** START Text segment **

Additionally to or alternatively from using the prior(s), in some examples, the system(s) may use one or more connectionist temporal classification (CTC) losses when training the language model(s), where the CTC loss(es) may ensure that the language model(s) attends over one or more text tokens (e.g., all text tokens) sequentially. For instance, and as described in more detail herein, the system(s) may determine one or more monotonic sequences associated with text tokens that represent a text input corresponding to an instance of the training data. The system(s) may then use the monotonic sequence(s) and the cross-attention score(s) to determine the loss(es). For instance, in some examples, the system(s) may determine a lower loss when a sequence determined by the language model(s) is monotonic and/or covers all of the encoder timesteps and determine a greater loss when the sequence is not monotonic and/or does not cover all of the encoder timesteps. The system(s) may then use the loss(es) to update the language model(s) (e.g., update the parameters and/or weights of the language model(s). Additionally, the system(s) may perform this process for any number of instances of the training data that correspond to any number of text inputs.
In some examples, the system(s) may train the language model(s) in training stages using one or more of the techniques described herein. For instance, the system(s) may train the language model(s) during a first training stage using both the attention prior(s) and the CTC loss(es). Additionally, the system(s) may then train the language model(s) during a second, later training stage using the CTC loss(es), but without using the attention prior(s). In some examples, the training of the language model(s) using the attention prior(s) may be to convergence faster while the training of the language model(s) using the CTC may be to generate better alignments between the speech and text. In some examples, a training stage may be associated with any number instances of text inputs and/or any training duration. For example, a training stage may include training the language model(s) using one instance of text inputs, ten instances of text inputs, one hundred instance of text inputs, one thousand instances of text inputs, ten thousand instances of text inputs, and/or any other number of text inputs.

** END Text segment **

**Instruction 1**. Please convert the entries, everything from the line containing "This screenshot has height=1548, width=2380." down to the line containing "Describe the element at coordinates (632, 372)", into a numbered list, with blank lines omitted.
The text and the entries have no connection to each other.

** START Provided information **

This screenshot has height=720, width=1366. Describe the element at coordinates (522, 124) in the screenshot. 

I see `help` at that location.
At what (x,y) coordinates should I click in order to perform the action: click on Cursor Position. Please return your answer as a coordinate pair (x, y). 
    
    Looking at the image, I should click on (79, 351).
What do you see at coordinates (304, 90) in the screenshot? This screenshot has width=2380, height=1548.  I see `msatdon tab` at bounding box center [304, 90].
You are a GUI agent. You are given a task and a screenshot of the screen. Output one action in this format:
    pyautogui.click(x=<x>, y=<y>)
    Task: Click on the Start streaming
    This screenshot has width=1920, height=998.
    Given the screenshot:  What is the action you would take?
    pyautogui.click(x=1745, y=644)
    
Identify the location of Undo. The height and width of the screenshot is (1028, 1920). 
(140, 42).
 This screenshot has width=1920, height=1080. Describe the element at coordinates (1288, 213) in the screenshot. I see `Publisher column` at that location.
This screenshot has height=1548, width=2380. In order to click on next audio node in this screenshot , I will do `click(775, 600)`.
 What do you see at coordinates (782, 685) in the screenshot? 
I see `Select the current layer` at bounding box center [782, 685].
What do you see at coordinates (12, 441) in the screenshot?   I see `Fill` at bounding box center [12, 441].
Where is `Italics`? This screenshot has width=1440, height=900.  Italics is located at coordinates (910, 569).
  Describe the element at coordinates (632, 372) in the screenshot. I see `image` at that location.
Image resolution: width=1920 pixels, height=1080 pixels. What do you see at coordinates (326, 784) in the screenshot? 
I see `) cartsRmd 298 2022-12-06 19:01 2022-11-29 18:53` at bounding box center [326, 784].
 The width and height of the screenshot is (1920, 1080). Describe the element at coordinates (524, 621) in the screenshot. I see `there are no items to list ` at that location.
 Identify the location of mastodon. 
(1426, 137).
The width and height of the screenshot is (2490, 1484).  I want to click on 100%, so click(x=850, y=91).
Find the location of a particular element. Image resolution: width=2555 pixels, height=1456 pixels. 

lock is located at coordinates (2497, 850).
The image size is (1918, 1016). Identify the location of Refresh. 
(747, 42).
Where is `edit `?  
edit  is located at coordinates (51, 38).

** END Provided information **

**Instruction 2**. Decide whether each statement agrees with the passage on CTC losses. Answer yes or no and quote the deciding words from the passage. (a) The first training stage uses both the attention priors and the CTC losses. (b) The second training stage uses the attention priors. (c) A lower loss is determined when the sequence is not monotonic.

**Task answer 1**.
1. This screenshot has height=1548, width=2380. In order to click on next audio node in this screenshot , I will do `click(775, 600)`.
2.  What do you see at coordinates (782, 685) in the screenshot? 
3. I see `Select the current layer` at bounding box center [782, 685].
4. What do you see at coordinates (12, 441) in the screenshot?   I see `Fill` at bounding box center [12, 441].
5. Where is `Italics`? This screenshot has width=1440, height=900.  Italics is located at coordinates (910, 569).
6.   Describe the element at coordinates (632, 372) in the screenshot. I see `image` at that location.

**Task answer 2**.
(a) Yes: "during a first training stage using both the attention prior(s) and the CTC loss(es)"
(b) No: "using the CTC loss(es), but without using the attention prior(s)"
(c) No: "determine a greater loss when the sequence is not monotonic"